„Dzisiaj straciłem nagrodę Nobla z medycyny” powiedział wybitny francuski genetyk, odkrywca przyczyny Zespołu Downa prof. Jerome Lejeune swojej żonie, po tym, gdy odbierając najbardziej prestiżową nagrodę w dziedzinie genetyki, wygłosił znakomity referat przeciwko aborcji.
„Zabijać czy nie zabijać – oto jest pytanie” rozpoczął swój referat prof. Lejeune i w swoim przemówieniu przekonywał, że genetyka daje jednoznaczną odpowiedź: NIE ZABIJAĆ. „Genetycy nie mogą się zachowywać jak Poncjusz Piłat i umywać ręce, mówiąc: „Rodzice dokonują wyborów.” Rodzice nie są genetykami. Jak mogą oceniać kiedy zaczyna się życie ? (…) Od tysięcy lat medycyna walczy o życie i zdrowie przeciwko chorobom i śmierci. Każde odwrócenie tego porządku całkowicie zmieniłoby samą medycynę. Naszym obowiązkiem nigdy nie było wydawanie wyroku, ale próba złagodzenia bólu”
– mówił prof. Jerome Lejeune wówczas.
Przeciwko aborcji występował jeszcze wielokrotnie:
„Ludzie mówią: »Choroby genetyczne mają wysoką cenę. Gdybyśmy mogli bardzo wcześnie wyeliminować takich osobników, oszczędności byłyby gigantyczne!«. Nie da się zaprzeczyć, że cena takich chorób jest wysoka — w znaczeniu cierpienia jednostek i obciążenia społeczeństwa. Nie mówiąc już o cierpieniu rodziców! Ale możemy przypisać pewną wartość do tej ceny: dokładnie tyle musi zapłacić społeczeństwo, żeby pozostać w pełni ludzkim”
– przekonywał profesor.
Profesor Lejeune bronił życia nie tylko słowami, ale swoją całą postawą. Tworzył specjalne ośrodki pomocowe dla dzieci z Zespołem Downa i poświęcił swoją karierę aby im pomagać.

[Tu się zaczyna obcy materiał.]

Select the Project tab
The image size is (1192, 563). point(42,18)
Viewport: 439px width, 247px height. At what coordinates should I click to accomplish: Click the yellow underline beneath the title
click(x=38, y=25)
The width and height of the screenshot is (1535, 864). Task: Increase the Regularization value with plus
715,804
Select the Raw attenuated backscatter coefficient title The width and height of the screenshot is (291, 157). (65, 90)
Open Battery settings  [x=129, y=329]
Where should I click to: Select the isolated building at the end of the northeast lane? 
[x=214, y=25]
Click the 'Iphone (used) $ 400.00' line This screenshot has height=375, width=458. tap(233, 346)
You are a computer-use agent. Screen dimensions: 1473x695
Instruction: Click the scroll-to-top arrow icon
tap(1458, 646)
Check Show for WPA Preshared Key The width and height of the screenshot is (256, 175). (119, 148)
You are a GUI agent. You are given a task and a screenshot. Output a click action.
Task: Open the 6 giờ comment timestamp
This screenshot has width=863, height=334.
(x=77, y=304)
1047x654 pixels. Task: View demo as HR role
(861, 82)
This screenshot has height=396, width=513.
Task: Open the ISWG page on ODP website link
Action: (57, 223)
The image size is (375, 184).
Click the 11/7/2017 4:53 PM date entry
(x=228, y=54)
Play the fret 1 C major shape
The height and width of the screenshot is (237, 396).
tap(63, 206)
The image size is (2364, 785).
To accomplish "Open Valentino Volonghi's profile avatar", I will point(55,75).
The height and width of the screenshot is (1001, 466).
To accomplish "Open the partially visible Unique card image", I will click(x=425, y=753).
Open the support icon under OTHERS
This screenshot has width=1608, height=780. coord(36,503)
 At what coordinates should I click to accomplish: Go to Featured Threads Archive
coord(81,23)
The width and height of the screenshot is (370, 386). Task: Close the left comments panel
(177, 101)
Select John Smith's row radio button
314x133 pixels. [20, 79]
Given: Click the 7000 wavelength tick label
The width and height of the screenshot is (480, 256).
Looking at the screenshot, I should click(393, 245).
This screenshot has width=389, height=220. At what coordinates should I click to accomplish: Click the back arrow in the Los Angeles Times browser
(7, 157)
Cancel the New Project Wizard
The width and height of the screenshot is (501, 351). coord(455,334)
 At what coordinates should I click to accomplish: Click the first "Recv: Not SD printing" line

Profesor Lejeune umarł 3 kwietnia 1994 roku. Podczas jego pogrzebu – ku zaskoczeniu wszystkich – mikrofon wziął chory na Zespół Downa Bruno. Powiedział wyraźnie:
„Dziękuję, mój profesorze za to, co pan zrobił dla moich rodziców. Dzięki panu jestem z siebie dumny”
– mówił Bruno chory na Zespół Downa.
Papież Franciszek uznał właśnie heroiczność cnót prof. Jerome’a Lejeune’a. To kolejny krok na jego drodze do beatyfikacji i wspaniała wiadomość! Oznacza to, że już niebawem może on trafić na ołtarze. Do beatyfikacji potrzeba już jedynie uznania cudów za jego wstawiennictwem. To zarazem bardzo symboliczne podkreślenie tego, że w temacie ochrony życia nienarodzonych dzieci wbrew temu, co głosi lewica, nauka zdecydowanie stoi po stronie obrońców życia.